• Consigne écrite 1: D'après le texte sur la dette grecque, jusqu'à quel niveau faut-il dévaluer la dette grecque ?

• Texte donné:
----

Après un an et demi de retard et de déni, la Grèce est en train de restructurer ses dettes. Ceci ne suffira pas en soi à tirer un trait sur la crise de la zone euro. La Grèce devra également réduire la taille de son secteur public, réformer son administration fiscale et prendre d’autres mesures pour moderniser son économie. Ses partenaires européens devront construire un pare-feu autour de l’Espagne et de l’Italie pour empêcher leurs marchés des capitaux et leurs économies d’être déstabilisés. Les banques qui encourent des pénalités sur leurs bilans devront être recapitalisées. Il faudra réparer les failles dans la gouvernance de la zone euro.
Cependant, la première étape indispensable est une profonde dévaluation de la dette grecque – en deçà de la moitié de sa valeur nominale. Le fardeau pour le contribuable grec sera allégé, ce qui est une condition préalable à la réduction des salaires, pensions et autres coûts et ceci est donc essentiel à la stratégie de « dévaluation interne » nécessaire pour restaurer la compétitivité grecque. Forcer les obligataires à accepter une « marge de sécurité » sur ce qu’ils vont percevoir, promet également de décourager à l’avenir les prêts imprudents aux souverains de la zone euro.
Ce qui nous amène à la question de savoir pourquoi il a fallu un an et demi aux décideurs politiques pour en arriver à ce point. La réponse est qu’il y a de fortes incitations à retarder. Le gouvernement grec, pour lequel la restructuration est un aveu d’échec, continue d’espérer que de bonnes nouvelles vont surgir comme par magie. De même, les banques françaises détenant des obligations grecques s’accrochent au moindre reste d’optimisme possible pour faire furieusement pression contre la restructuration. Les décideurs européens, quant à eux, craignent que la restructuration de la dette souveraine ne risque d’endommager le système financier et ne soit un mauvais point pour leur union monétaire.

----

• Données fournies:
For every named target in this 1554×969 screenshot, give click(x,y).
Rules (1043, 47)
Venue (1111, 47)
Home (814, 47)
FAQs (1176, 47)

----

• Consigne écrite 2: Recopiez tous les enregistrements en remplaçant « Venue » par « Contact », sans rien changer d'autre.

• Réponse complète 1: En deçà de la moitié de sa valeur nominale.

• Réponse complète 2:
For every named target in this 1554×969 screenshot, give click(x,y).
Rules (1043, 47)
Contact (1111, 47)
Home (814, 47)
FAQs (1176, 47)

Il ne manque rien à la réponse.